I’ve been trying to figure out an appropriate information model (most likely XML-based) to correspond to my annotation schema, as I have started to form my notions of how this should look to allow for future expansion, ease of use when annotating, and accessibility for feature extraction, I’m kind of rethinking how annotation of the thematic roles should look.
In the annotations we’ve done so far, we’ve been labeling sections of the text with labels like agent, patient, theme, etc. However, in past discussions we’ve both come to the conclusion that this should be produced by a statistical semantic role labeler with arguments mapped to something like VerbNet classes.
To think through the possible annotation, I’ve started playing around a bit with ASSERT, and have come to the realization that its spans are no where as detailed as how I have been annotating, and I may need to back off things a bit.
Take this example:
S0: <new_speaker_male_1> we’ve been learning a little bit about <um> how electricity conducts through a battery to a light bulb
T9: You said you’ve been learning about electricity and lightbulbs
T10: Tell me more about that.
If I run the first statement through ASSERT I get the following parses:
>new_speaker_male_1< [ARG0 we] ‘ve been [TARGET learning ] [ARG1 a little bit about >um<] how electricity conducts through a battery to a light bulb
>new_speaker_male_1< we ‘ve been learning a little bit about >um< [ARGM-MNR how] [ARG1 electricity] [TARGET conducts ] through a battery to a light bulb
Notice first of all how the entities marked by the tutor do not correspond exactly to the any of the arguments for any of the predicates. How would a link annotation look in this instance for the marking act at turn T9? Would it be best to advise the annotators to select the argument (role) closest to the one present, and if none fit, make no link? Or would something else be more appropriate.
Secondly, do you think it would be better to annotate the links directly to the PropBank argument structure, or would it be better to see if we could translate the arguments into a VerbNet role first and then do the linking?
I know these are kind of mundane details, but I think I need to work through them to really finalize on the annotation approach.
When one starts thinking of famous names in the speech and natural language process world, names like Jurafsky, Joshi, or Jelenek come to mind. These names are pretty much universally recognized, and chances are, if you work in NLP you have either met them yourself, or work with someone who has. However, there is another well known name in the community, but chances are slim that anybody who works in NLP has actually met this person. At the same time almost anyone who has done work in parsing or semantic role labeling might be able to tell you an age they associate with his name.
Who is this person, and why would anybody know this? The answer comes from an artifact of NLP history. Some time in the early 90’s Mitch Marcus and others at the University of Pennsylvania obtained a million words of 1989 Wall Street Journal material. The first two sentences of this corpus are:
Pierre Vinken , 61 years old , will join the board as a nonexecutive director Nov. 29 .
Mr. Vinken is chairman of Elsevier N.V. , the Dutch publishing group .
By 1992, this text had been hand labeled with part of speech tags, and syntactic parse structure. By 2005 Martha Palmer and Mitch Marcus had led an effort to add semantic information in the form of predicate argument structure on top of the existing treebank. More recently, the Conference of Natural Language Learning converted this treebank to dependency parse structures. What does this all mean? In short it means that nearly every English based statistical parser and semantic role labeler has been trained on this data, and with that training comes debugging, which inevitably leads many to read about the illustrious Pierre Vinken.
But who is Pierre Vinken? Searches on the web yield little additional information. Many of the search results are confused by his legacy in the Penn Treebank. Others are in Dutch. Some point to book he has written. The most insight comes from a brief paragraph from an article titled “THe HIstory and Heritage of Science Information Systems”, which strangely enough is hosted on a University of Pennsylvania library site.

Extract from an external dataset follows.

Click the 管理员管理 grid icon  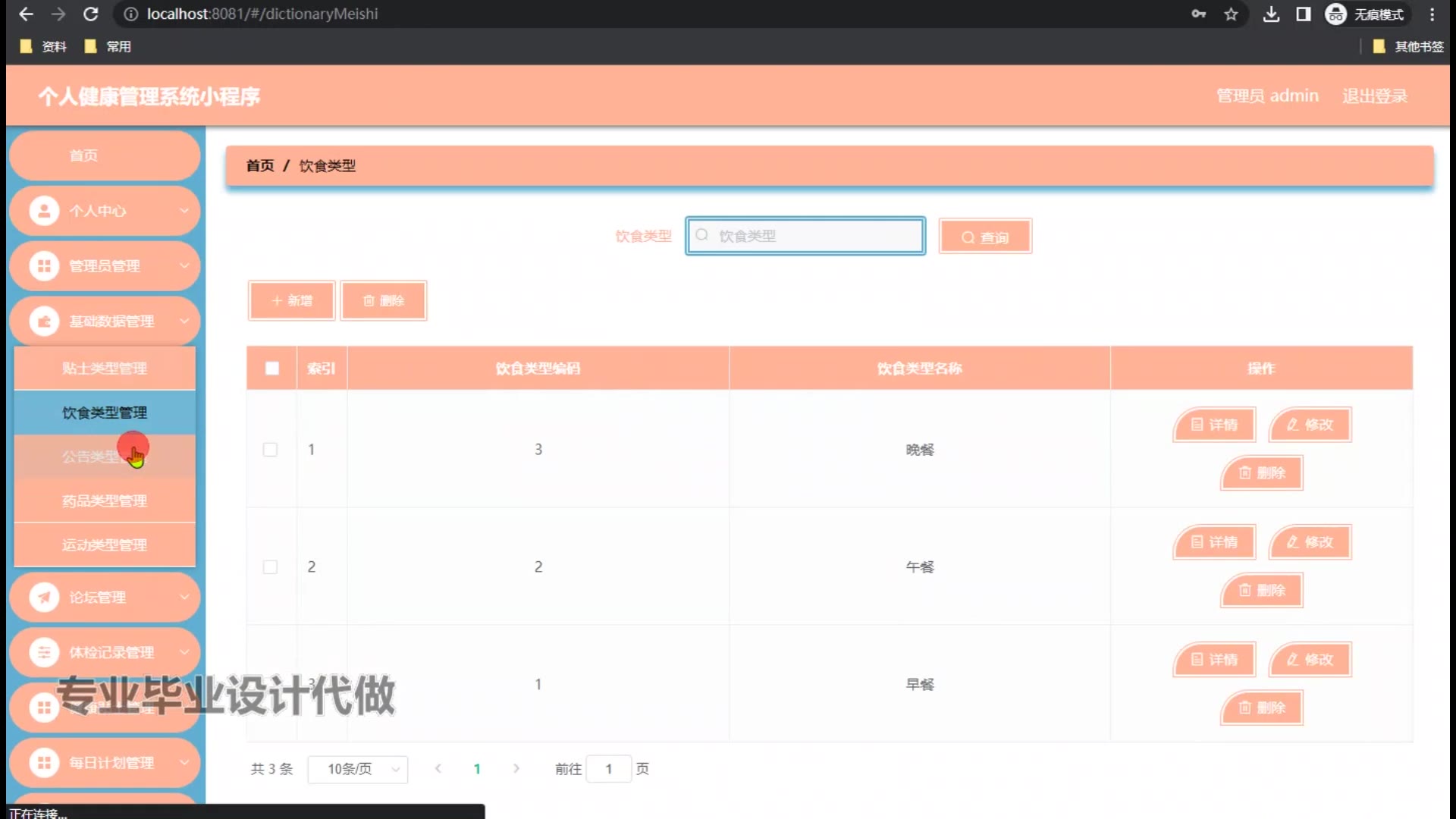point(44,266)
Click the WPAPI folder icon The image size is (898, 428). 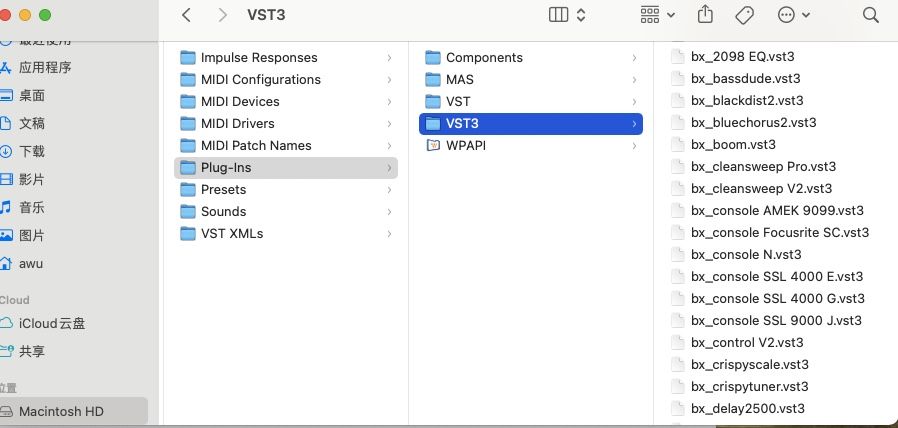[x=433, y=145]
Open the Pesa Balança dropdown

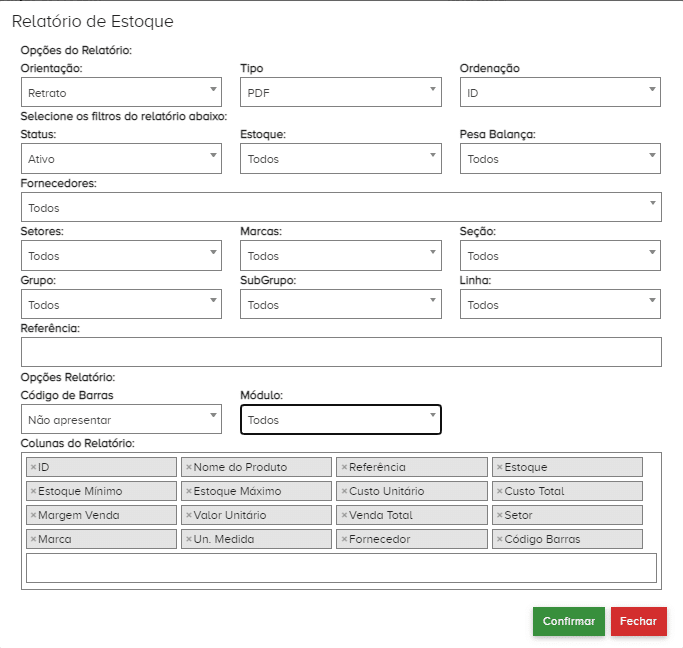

Another non-traditional information pioneer I should mentionis Pierre Vinken. A neurosurgeon and editor, I met him in the 1950s whenthe Excerpta Medica Foundation was established. He converted this to a commercial enterprise which has become one of the world’s largest publishing conglomerates — Reed Elsevier.
Given the sparseness of information about him, and the fact that over 20 years has elapsed since the aforementioned sentences were published, I sometimes wonder if Mr. Vinken is still alive, and if he is, Idoes he knows of his role in the world of computational linguistics.